Reproduce, word for word, the part of the neighborhood-of-stars text that opens with the words containing "But what about, say, Xi" and closes with "laws we know.".

• _Text provided_
++++++++++

Our local neighborhood is REALLY big. Even just the Local Bubble alone. I don't doubt there's alien civilizations out there. But if radio signals decay at 2 ly, and even directed signals have a low chance of being recieved, we have to rely on telescopes and sub-relativistic laser-communication probes, and those might not get back results until the higher end of this century, if we even launch any this century: this might be a very Mars and Venus and Titan and Callisto focused century, which is fine - but it does mean we're not looking far out, and most of our scopes and missions might go to Centauri, Bernard's, maybe Wolf or something of that nature.

But what about, say, Xi Bootis? Procyon? Tau Ceti? 82 Eridani? Omicron 2 Eridani? Epsilon Eridani? Van Maanans? Fomalhaut? Epsilon Indi? Delta Pavois? Sigma Draconis? 61 Cygni? Vega? Gliese 1061, Gliese 876? Gliese 892? These are all within or close to 20ly alone. And further beyond....

I'm a bit optimistic. Maybe something 'reset' the local area so we're not too disparate in technology. Or maybe everyone uploads into a artificial universe defended by drones. Or maybe some are cavemen, some are angels. Maybe the technology plateau is close by, real soon - No fusion, no ftl, nothing fancy than maybe cybernetics and electric cars - or maybe we're on the cusp of breaking new fields and rewriting the laws we know.

Until we get out there and check, even with just probes to report back in 120 years, we can't really say. And even then, we're looking at basically a 'sector' of space 20-30LY wide. Big, but far from the galaxy. Maybe the forerunners migrated to the galactic core to make a super energy rich cluster of computorium brains to live in. Maybe they run around the galaxy, running from each other to avert mutual destruction. So on and so on. But I really doubt that at this time, there's not some counterpart to us writing a similar topic on similar technology in a similar world around a similar sun. Even if they're on the direct opposite side of the galaxy and thus we won't know, I think the math of just, how many exoplanets, even earth sized, around a g class star, in the goldilocks zone, is estimated to be what - in the millions alone? I doubt they're all just empty and waiting for us to terraform the ones closest to us in time.

We have to overcome the cruelest speed limit there is - .C. Even relativistic speed is a pain to get to, probably only achievable by antimatter rockets or laser boost beams. Communications take years. Travel on the timetable of decades. And if that's the best we got, then no wonder we don't see galactic civilizations, interstellar organizations, what have you. Civilizations probably aren't driven by pure mathematics to explore, expand, exploit, exterminate forever, if a civilization can unite at all to begin with.

++++++++++

• _Data section_
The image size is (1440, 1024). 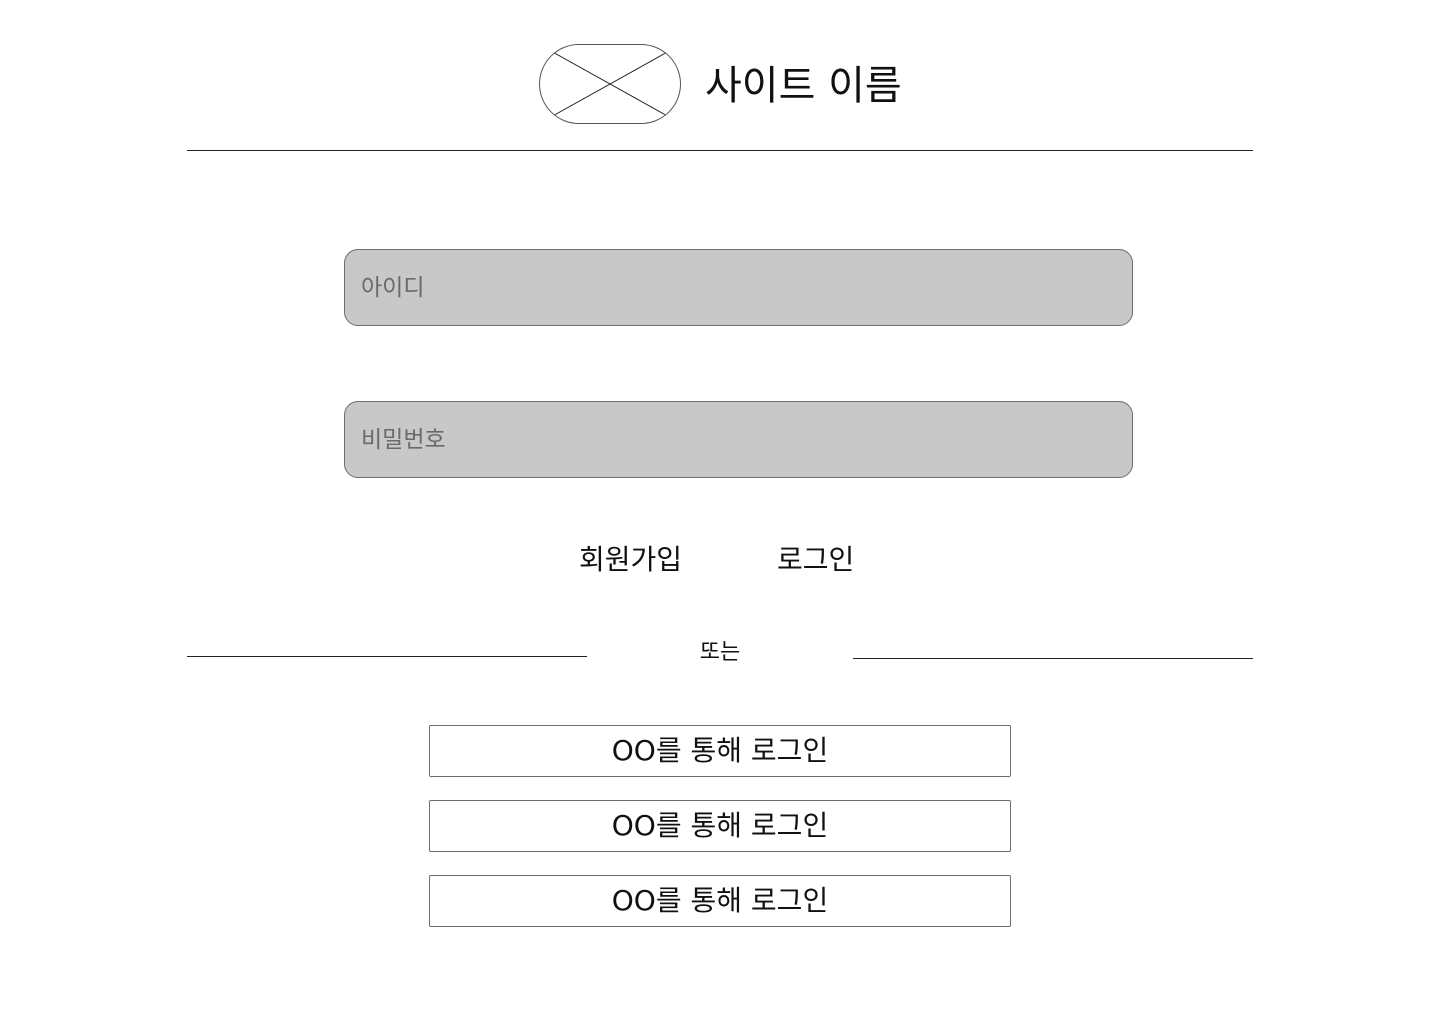 What do you see at coordinates (630, 560) in the screenshot?
I see `signup-button: 회원가입` at bounding box center [630, 560].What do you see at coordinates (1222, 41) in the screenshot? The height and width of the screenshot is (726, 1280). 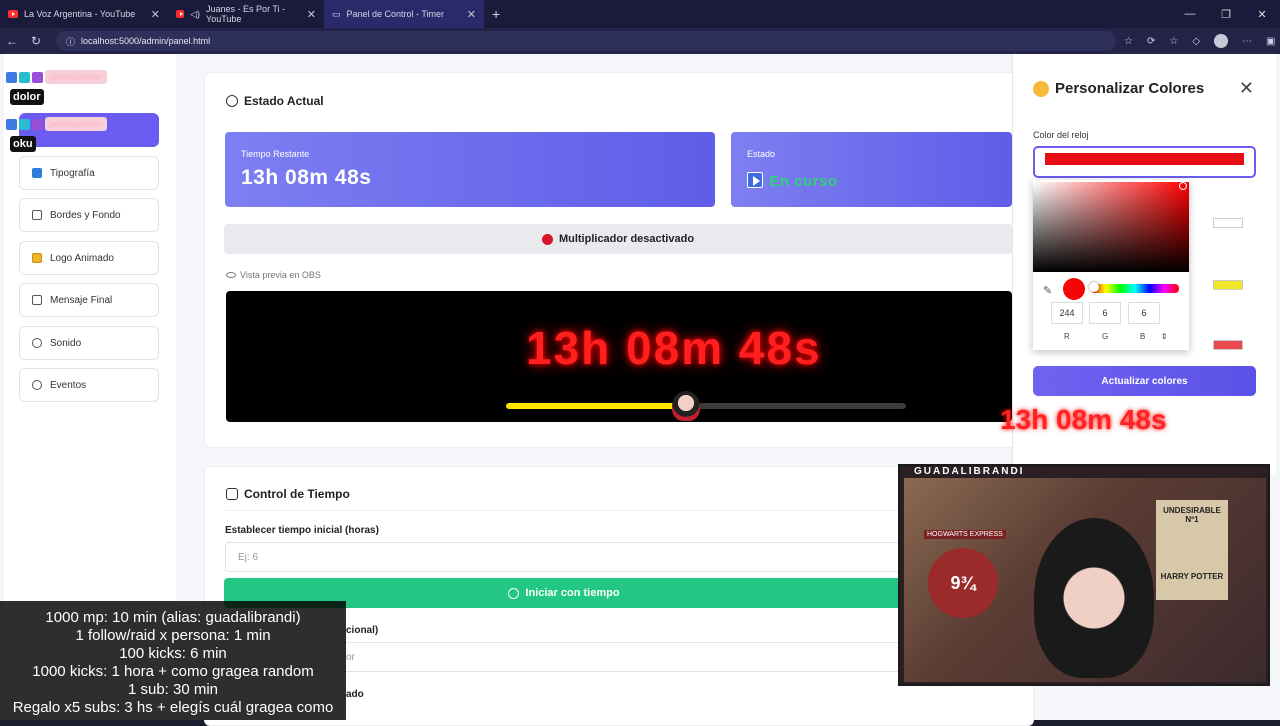 I see `profile-avatar` at bounding box center [1222, 41].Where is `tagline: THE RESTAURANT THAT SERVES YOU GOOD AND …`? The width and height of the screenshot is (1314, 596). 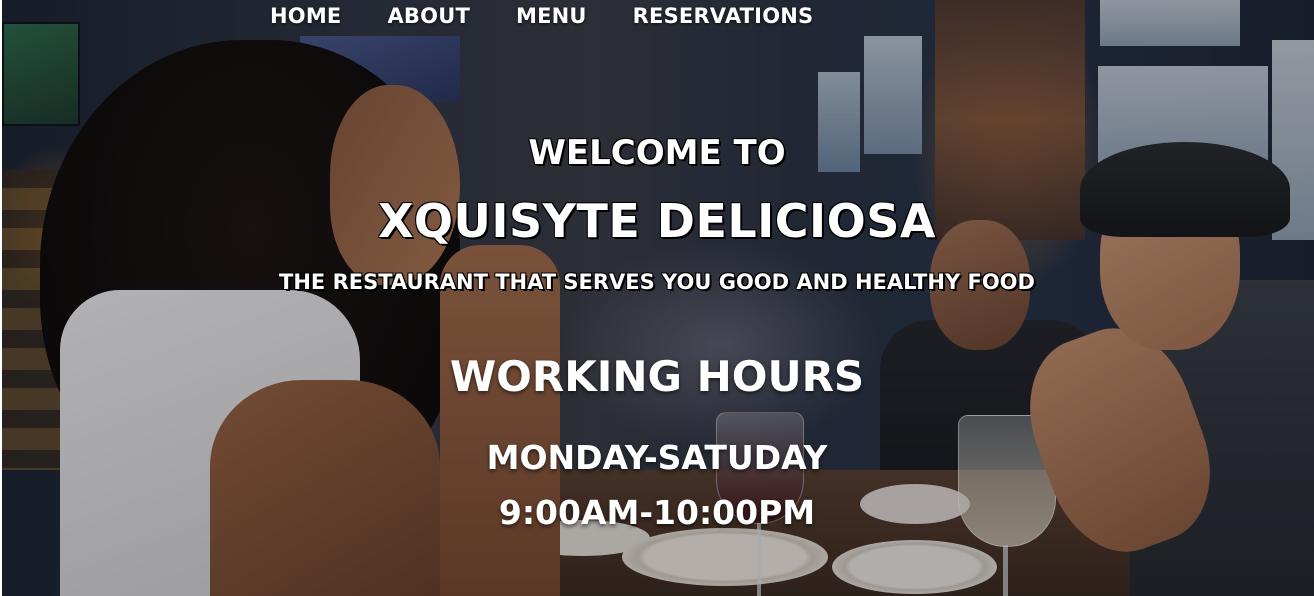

++++++++++

• _Response to the exercise_
But what about, say, Xi Bootis? Procyon? Tau Ceti? 82 Eridani? Omicron 2 Eridani? Epsilon Eridani? Van Maanans? Fomalhaut? Epsilon Indi? Delta Pavois? Sigma Draconis? 61 Cygni? Vega? Gliese 1061, Gliese 876? Gliese 892? These are all within or close to 20ly alone. And further beyond....

I'm a bit optimistic. Maybe something 'reset' the local area so we're not too disparate in technology. Or maybe everyone uploads into a artificial universe defended by drones. Or maybe some are cavemen, some are angels. Maybe the technology plateau is close by, real soon - No fusion, no ftl, nothing fancy than maybe cybernetics and electric cars - or maybe we're on the cusp of breaking new fields and rewriting the laws we know.